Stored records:
*-*-*
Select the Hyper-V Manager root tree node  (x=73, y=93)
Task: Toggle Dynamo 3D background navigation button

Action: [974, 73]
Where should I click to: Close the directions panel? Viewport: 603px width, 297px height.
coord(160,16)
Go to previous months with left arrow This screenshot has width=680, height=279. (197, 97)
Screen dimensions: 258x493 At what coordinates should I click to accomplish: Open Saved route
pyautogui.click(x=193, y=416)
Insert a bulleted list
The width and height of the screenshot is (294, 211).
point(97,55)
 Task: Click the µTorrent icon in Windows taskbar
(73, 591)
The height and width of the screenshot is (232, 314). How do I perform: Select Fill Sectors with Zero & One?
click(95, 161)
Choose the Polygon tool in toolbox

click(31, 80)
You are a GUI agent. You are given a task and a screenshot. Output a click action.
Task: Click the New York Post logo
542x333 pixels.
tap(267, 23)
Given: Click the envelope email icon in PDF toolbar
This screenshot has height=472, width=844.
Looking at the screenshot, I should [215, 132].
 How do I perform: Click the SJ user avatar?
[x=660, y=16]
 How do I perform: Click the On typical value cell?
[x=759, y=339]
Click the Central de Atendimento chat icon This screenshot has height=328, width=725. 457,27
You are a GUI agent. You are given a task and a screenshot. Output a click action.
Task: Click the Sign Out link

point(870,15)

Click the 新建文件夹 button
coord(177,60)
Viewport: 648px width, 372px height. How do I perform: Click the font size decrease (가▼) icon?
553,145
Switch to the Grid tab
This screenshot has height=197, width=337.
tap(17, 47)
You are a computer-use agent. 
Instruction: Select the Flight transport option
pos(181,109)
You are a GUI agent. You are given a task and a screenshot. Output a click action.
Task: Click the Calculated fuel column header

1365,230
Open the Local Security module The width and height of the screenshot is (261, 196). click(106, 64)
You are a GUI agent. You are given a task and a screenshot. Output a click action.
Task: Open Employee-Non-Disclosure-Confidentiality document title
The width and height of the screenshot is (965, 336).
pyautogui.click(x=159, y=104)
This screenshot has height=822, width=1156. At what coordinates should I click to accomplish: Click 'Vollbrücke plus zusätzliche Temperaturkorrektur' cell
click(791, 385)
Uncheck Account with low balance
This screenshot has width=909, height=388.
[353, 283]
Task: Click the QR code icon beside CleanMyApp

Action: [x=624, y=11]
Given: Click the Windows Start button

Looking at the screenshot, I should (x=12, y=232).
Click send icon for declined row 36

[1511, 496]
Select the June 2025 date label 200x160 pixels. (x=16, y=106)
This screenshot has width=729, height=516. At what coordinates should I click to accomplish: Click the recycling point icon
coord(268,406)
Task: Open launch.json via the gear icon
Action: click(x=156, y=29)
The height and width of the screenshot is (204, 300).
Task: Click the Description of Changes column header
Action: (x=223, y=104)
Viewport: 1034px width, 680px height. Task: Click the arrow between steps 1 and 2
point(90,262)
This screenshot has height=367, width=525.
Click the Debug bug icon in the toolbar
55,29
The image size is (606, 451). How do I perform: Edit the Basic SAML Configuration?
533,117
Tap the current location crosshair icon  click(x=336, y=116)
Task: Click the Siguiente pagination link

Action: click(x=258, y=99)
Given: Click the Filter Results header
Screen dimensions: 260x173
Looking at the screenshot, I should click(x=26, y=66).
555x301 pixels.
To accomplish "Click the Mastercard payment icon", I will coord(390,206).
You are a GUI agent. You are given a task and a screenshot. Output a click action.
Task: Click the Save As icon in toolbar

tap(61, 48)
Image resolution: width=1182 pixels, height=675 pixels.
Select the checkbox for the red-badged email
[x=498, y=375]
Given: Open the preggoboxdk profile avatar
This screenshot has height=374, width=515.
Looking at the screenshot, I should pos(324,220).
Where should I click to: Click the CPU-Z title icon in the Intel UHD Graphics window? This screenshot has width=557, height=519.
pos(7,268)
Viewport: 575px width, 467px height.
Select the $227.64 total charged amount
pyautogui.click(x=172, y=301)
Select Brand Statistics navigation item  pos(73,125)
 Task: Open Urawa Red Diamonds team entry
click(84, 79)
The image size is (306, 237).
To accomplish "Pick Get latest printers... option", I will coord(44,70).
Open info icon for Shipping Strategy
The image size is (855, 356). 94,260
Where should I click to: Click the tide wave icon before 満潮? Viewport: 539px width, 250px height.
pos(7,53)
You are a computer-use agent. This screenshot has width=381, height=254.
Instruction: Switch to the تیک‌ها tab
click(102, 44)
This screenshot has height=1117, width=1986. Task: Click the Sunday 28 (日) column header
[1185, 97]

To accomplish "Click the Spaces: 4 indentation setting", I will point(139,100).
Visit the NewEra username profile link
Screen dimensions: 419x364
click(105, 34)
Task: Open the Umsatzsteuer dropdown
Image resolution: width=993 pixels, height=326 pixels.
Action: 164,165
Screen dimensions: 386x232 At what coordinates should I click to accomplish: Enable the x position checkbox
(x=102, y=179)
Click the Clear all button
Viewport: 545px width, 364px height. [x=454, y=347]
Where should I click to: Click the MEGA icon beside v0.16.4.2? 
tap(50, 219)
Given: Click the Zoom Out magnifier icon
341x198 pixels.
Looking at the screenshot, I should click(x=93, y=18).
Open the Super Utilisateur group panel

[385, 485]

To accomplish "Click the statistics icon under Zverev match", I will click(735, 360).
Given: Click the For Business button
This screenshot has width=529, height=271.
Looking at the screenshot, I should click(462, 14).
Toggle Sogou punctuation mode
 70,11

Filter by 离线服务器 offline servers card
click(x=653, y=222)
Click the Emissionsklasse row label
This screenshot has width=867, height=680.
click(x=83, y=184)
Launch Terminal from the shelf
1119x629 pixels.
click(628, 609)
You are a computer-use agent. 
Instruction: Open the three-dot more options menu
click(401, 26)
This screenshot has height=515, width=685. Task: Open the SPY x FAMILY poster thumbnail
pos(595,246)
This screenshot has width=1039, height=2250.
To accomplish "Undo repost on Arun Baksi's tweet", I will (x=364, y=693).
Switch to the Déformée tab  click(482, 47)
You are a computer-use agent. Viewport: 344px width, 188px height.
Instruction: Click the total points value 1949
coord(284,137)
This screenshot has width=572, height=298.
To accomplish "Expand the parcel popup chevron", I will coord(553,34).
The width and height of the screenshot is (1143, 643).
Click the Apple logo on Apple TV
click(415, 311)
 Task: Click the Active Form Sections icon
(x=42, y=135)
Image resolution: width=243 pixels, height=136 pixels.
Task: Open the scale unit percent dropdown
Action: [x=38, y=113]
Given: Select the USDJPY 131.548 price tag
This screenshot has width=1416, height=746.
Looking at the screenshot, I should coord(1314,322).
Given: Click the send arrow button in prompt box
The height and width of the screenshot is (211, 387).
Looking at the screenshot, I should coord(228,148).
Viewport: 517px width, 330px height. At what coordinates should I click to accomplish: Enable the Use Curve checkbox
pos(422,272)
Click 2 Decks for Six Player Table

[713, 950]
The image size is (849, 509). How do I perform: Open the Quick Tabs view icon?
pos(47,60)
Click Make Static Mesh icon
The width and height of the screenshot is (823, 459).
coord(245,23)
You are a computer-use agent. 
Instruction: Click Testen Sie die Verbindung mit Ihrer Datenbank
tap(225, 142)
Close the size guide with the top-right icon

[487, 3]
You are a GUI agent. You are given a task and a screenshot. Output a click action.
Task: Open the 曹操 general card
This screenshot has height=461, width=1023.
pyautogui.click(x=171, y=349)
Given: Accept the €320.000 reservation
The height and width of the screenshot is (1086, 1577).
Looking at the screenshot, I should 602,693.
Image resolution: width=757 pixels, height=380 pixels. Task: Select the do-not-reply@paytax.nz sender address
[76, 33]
*-*-*
* WORK REQUEST *
Quote every line from the beginning of the entries up to and including the line that contains "Go to previous".

* ANSWER *
Select the Hyper-V Manager root tree node  (x=73, y=93)
Task: Toggle Dynamo 3D background navigation button

Action: [974, 73]
Where should I click to: Close the directions panel? Viewport: 603px width, 297px height.
coord(160,16)
Go to previous months with left arrow This screenshot has width=680, height=279. (197, 97)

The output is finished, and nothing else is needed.